In automata theory, the thread automaton (plural: automata) is an extended type of finite-state automata that recognizes a mildly context-sensitive language class above the tree-adjoining languages.

Formal definition

A thread automaton consists of
 a set N of states,
 a set Σ of terminal symbols,
 a start state AS ∈ N,
 a final state AF ∈ N,
 a set U of path components,
 a partial function δ: N → U⊥, where U⊥ = U ∪ {⊥} for ⊥ ∉ U,
 a finite set Θ of transitions.

A path u1...un ∈ U* is a string of path components ui ∈ U; n may be 0, with the empty path denoted by ε.
A thread has the form u1...un:A, where u1...un ∈ U* is a path, and A ∈ N is a state.
A thread store S is a finite set of threads, viewed as a partial function from U* to N, such that dom(S) is closed by prefix.

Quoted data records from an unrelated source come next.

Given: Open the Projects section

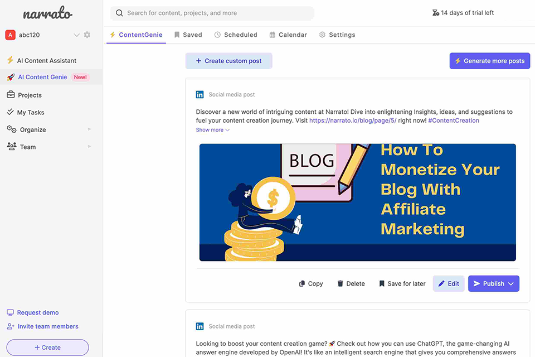Looking at the screenshot, I should pos(30,95).
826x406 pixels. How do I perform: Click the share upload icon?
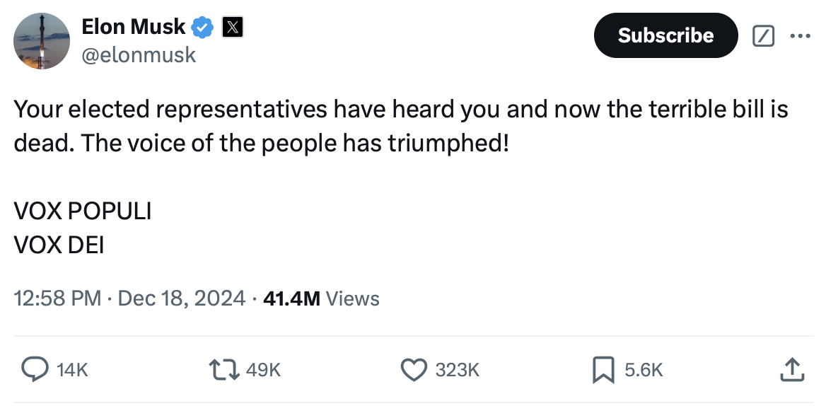tap(791, 369)
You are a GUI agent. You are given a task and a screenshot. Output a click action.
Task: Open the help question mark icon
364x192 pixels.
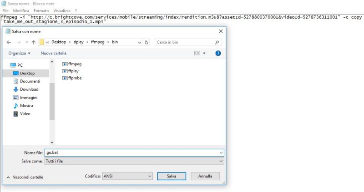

A thread automaton configuration is a triple ‹l,p,S›, where l denotes the current position in the input string, p is the active thread, and S is a thread store containing p.
The initial configuration is ‹0,ε,{ε:AS}›.
The final configuration is ‹n,u,{ε:AS,u:AF}›, where n is the length of the input string and u abbreviates δ(AS).
A transition in the set Θ may have one of the following forms, and changes the current automaton configuration in the following way:
 SWAP B →a C:   consumes the input symbol a, and changes the state of the active thread:
 changes the configuration from   ‹l,p,S∪{p:B}›   to   ‹l+1,p,S∪{p:C}›
 SWAP B →ε C:   similar, but consumes no input:
 changes   ‹l,p,S∪{p:B}›   to   ‹l,p,S∪{p:C}›
 PUSH C:   creates a new subthread, and suspends its parent thread:
 changes   ‹l,p,S∪{p:B}›   to   ‹l,pu,S∪{p:B,pu:C}›   where u=δ(B) and pu∉dom(S)
 POP [B]C:   ends the active thread, returning control to its parent:
 changes   ‹l,pu,S∪{p:B,pu:C}›   to   ‹l,p,S∪{p:C}›   where δ(C)=⊥ and pu∉dom(S)
 SPUSH [C] D:   resumes a suspended subthread of the active thread:
 changes   ‹l,p,S∪{p:B,pu:C}›   to   ‹l,pu,S∪{p:B,pu:D}›   where u=δ(B)
 SPOP [B] D:   resumes the parent of the active thread:
 changes   ‹l,pu,S∪{p:B,pu:C}›   to   ‹l,p,S∪{p:D,pu:C}›   where δ(C)=⊥
One may prove that δ(B)=u for POP and SPOP transitions, and δ(C)=⊥ for SPUSH transitions.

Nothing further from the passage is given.